Arthrocentesis is typically not taught during medical school training, and many students perform this procedure for the first time on a live patient during residency. This lack of experience could lead to multiple attempts in order to successfully access the joint space to either obtain a viable synovial fluid sample or deliver drug injections [7]. Even with more experienced clinicians, joints that are less frequently operated on, such as the wrists, may still prove difficult due to lack of practice. This issue is exacerbated in specialties such as emergency medicine where clinicians tend to perform such procedures less frequently [8, 9]. As such, methods for joint access training are necessary for both procedural learning for novice clinicians as well as practice for experienced clinicians [10].

One potential technique to improve success of small joint arthrocentesis is the use of ultrasound imaging [11]. A study of joint aspiration in a 60-patient population found that rheumatologists performed successful joint aspirations in 97% of joints when using ultrasound guidance, compared to only a 32% success rate when relying solely on anatomical landmarks with no imaging [12]. The joints aspirated in this study included small joints such as the wrist and more commonly aspirated joints like shoulder, knee, and elbow joints. Specifically, ultrasound guided aspiration in small joints resulted in a 100% successful aspiration rate while aspiration of the wrist and other small joints with traditional methods was successful only 20% of the time. Furthermore, another investigation that involved residents completing a cadaveric training session found that while success rates were relatively similar between ultrasound-guided and landmark-guided arthrocentesis procedures, resident confidence in ultrasound-guided arthrocentesis was significantly higher than that of landmark-guided arthrocentesis after training [13]. Due to the high success rate and increased clinician confidence levels, it is imperative that residents and attendings master ultrasound-guided arthrocentesis for successful procedures in small joints, such as the wrist.

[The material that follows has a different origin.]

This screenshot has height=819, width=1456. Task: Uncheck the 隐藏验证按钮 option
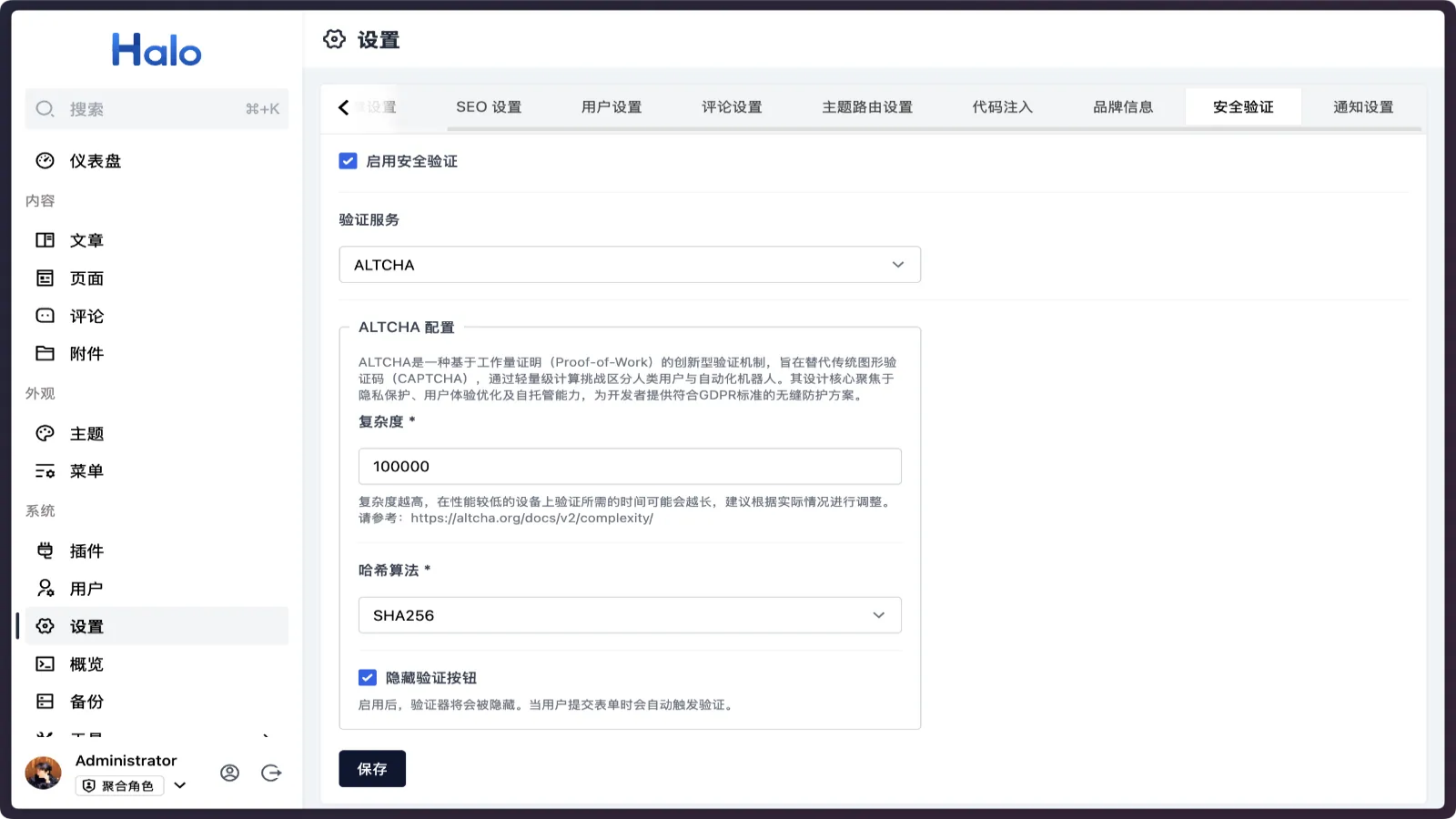pos(368,677)
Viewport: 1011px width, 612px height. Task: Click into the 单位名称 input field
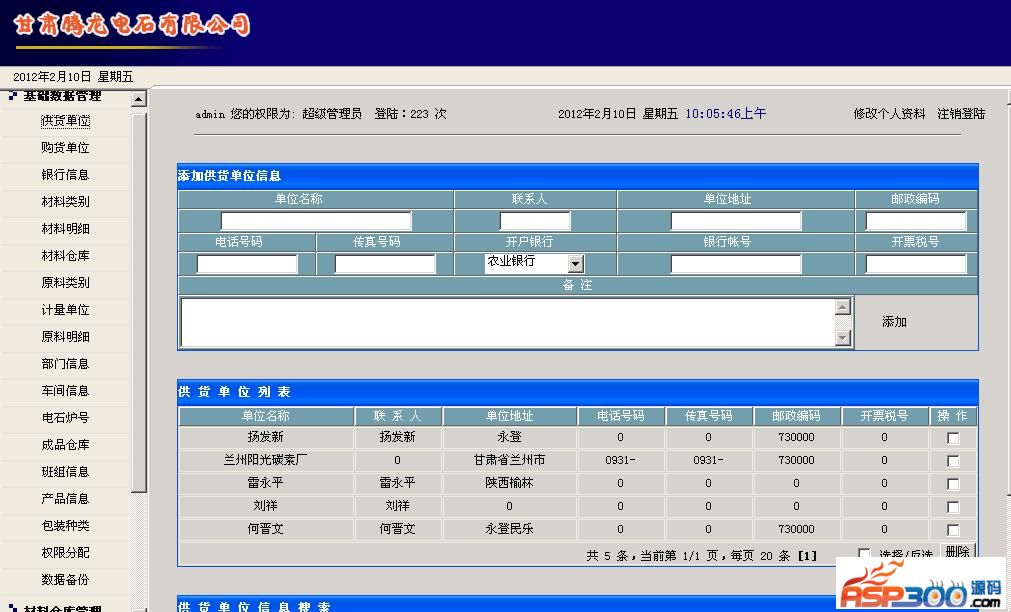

Thus, there is a clinical need that unpracticed clinicians performing joint aspiration and injection need to improve procedural competence in order to successfully enter the joint space and minimize damage to surrounding anatomical structures. Clinical simulation training has the potential to enable trainees to achieve the technical and non-technical competencies necessary to safely perform the arthrocentesis procedure on a real patient [14]. However, despite several joint access task trainers having been developed, there are still significant issues. For one, these devices are incredibly expensive, costing thousands of dollars each; this pricing level may be difficult to afford for teaching hospitals without explicit simulation budgets and centers. Additionally, some trainers (i.e., Limbs & Things elbow model) lack biofidelity, particularly as it pertains to ultrasound compatibility [15]. Existing task trainers tend to model larger and more easily accessible joints like the knee. While knee aspirations are among the most common, practice for more rare and complex joints is perhaps even more critical. Finally, a common issue seen while using existing ultrasound task trainers is the presence of needle “trails” resulting from past use. Thus, when these trainers are reused, they do not allow users to identify the optimal route for needle injection on their own. In this paper, we discuss the design and manufacture of a wrist joint access task trainer that is low-cost, ultrasound compatible, and easily reproducible with sustainable materials. This study aimed to develop a do-it-yourself (DIY) ultrasound-compatible task trainer for wrist joint access training.

Methods

This section is separated into three parts: (1) establishing the design requirements for an effective task trainer, (2) the physical construction of the task trainer, and (3) the ultrasonic testing of the task trainer.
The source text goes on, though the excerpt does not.